FUNCTIONAL-SIGNIFICANCE OF G-PROTEIN CARBOXYMETHYLATION

Heterotrimeric G proteins are isoprenylated and methylated on their gamma subunits. Since methylation is the only reversible reaction in the isoprenylation pathway, it could be a site of control of G protein activity. A method for selectively demethylating isoprenylated and methylated G proteins is reported here using retinal transducin (T) as a model system. It was found that pig liver esterase is capable of completely hydrolyzing T-beta gamma, but not T-alpha beta gamma, to its unmethylated form. This allows for the direct determination of the activities of methylated and unmethylated T-beta gamma. The activities of the T(beta gamma)s were determined by measuring their abilities to stimulate GTP-gamma-S exchange in the presence of T-alpha and photoactivated rhodopsin (R*). It is reported here that, in detergent, unmethylated T-beta gamma was at least as active as its methylated counterpart. Therefore, methylation does not affect the intrinsic ability of T-beta gamma to functionally interact with T-alpha and R*. However, in disk membranes an approximate 2-fold effect was observed, with the methylated T-beta gamma being more efficient.
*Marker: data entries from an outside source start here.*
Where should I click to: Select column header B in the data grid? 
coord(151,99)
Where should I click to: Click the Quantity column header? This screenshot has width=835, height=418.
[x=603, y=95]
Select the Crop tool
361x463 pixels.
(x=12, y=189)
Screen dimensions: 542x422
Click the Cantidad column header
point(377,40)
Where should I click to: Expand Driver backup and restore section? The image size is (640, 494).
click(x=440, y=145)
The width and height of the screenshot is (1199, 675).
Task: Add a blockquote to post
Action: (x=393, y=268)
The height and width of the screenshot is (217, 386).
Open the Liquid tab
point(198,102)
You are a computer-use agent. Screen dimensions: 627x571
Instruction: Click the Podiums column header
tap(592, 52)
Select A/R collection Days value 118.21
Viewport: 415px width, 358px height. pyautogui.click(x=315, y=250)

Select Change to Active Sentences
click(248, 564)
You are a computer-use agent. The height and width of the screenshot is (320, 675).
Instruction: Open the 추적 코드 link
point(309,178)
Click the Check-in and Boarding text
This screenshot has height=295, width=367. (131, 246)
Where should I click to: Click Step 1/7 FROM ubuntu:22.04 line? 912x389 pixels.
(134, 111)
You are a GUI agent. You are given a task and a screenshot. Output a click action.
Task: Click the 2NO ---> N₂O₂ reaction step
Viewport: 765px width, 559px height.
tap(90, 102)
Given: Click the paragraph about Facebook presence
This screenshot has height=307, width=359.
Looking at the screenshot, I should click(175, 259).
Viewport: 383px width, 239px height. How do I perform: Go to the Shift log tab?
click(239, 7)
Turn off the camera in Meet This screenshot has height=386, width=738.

Therefore, isoprenylated protein methylation may play a quantitative role in signal transduction, even though the intrinsic activities of the methylated subunits in detergent may be no different from their unmethylated counterparts. Finally, the use of pig liver esterase to demethylate isoprenyIated proteins should allow for a clarification of the physiological role(s) of isoprenylated protein carboxymethylation in general.